Friday, January 28, 2022

Nazis again

Relatively few people remain alive who even remember the Nazis — I can remember the Eichmann trial, but that's as good as I can do — yet Nazis remain one of the most frequent and most popular subjects for books, both fiction and nonfiction. They are about as close to absolute evil as we can imagine, and pure evil fascinates us all.

Meg Waite Clayton, much too young to remember the Nazis, writes a compelling novel on the subject nonetheless, The Last Train to London (2019). Much of her fiction is truth. A Dutch woman named Truus Wijsmuller really did help rescue thousands of children, most of them Jewish, from Germany and Nazi-occupied territory.
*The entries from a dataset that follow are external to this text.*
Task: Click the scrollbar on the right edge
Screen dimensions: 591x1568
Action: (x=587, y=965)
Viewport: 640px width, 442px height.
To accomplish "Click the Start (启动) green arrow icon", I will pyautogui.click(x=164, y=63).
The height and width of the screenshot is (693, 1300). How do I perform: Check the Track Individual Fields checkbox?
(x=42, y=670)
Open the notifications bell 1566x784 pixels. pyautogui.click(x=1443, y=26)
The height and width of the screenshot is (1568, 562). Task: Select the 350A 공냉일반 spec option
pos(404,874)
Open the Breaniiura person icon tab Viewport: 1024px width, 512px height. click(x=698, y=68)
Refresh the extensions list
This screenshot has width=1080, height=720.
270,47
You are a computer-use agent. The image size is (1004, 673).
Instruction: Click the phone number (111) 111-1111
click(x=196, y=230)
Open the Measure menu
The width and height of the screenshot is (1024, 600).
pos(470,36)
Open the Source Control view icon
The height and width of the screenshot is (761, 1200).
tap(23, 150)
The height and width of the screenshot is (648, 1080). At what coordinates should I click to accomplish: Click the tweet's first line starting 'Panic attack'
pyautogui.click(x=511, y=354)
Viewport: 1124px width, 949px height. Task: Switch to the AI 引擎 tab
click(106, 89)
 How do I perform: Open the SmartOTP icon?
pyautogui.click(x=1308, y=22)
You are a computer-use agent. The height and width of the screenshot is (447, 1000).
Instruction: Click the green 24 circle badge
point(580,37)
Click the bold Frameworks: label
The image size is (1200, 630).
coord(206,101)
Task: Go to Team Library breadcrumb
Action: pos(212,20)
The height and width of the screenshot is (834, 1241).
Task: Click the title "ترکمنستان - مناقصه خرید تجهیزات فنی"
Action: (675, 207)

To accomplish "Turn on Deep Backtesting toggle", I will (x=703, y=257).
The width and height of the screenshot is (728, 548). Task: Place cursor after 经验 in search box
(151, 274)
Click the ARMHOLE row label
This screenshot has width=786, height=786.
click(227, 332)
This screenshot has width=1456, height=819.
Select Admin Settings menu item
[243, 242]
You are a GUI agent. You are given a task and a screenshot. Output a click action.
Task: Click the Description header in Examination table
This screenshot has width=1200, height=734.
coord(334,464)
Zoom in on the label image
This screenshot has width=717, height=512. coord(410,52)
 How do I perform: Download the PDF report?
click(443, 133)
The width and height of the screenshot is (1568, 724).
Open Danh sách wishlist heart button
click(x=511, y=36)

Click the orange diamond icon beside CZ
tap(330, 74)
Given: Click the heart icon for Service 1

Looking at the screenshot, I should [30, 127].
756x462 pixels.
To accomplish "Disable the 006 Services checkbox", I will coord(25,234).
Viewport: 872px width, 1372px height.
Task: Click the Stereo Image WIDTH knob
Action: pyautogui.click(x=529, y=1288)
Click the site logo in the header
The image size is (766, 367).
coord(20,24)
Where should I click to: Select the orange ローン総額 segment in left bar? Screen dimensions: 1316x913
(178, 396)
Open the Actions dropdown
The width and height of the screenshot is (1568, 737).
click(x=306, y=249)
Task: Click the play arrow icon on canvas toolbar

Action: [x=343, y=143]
Clayton's novel focuses on three children, two of them teenagers, in Vienna in the late 1930s. Stephan Neuman, son of a Jewish chocolatier, aspires to become a writer. He is in love with Zofie-Helene, not a Jew but the daughter of a controversial journalist — controversial because she tells the truth about the growing Nazi menace and the persecution of Jews. Zofie, a mathematical genius, equally loves Stephan, the only boy who doesn't think she's weird. The other is five-year-old Walter, Stephan's brother, who expresses his feelings through his stuffed rabbit, Peter.

The author builds the suspense gradually, as Stephan's father is captured by the Nazis and Stephan himself goes into hiding in the sewers. Meanwhile Zofie's mother is imprisoned for what she has written. Tante Truus, as she asks all the children to call her, goes to Austria to make a deal with Adolf Eichmann himself. He allows her to take 600 children by train — but it must be exactly 600 children, no more or no less. Or else none will be allowed out of the country.

How Stephan, Walter and Zofie — plus a surprising 601st child — make it to London rounds out her fine, quick-moving  story.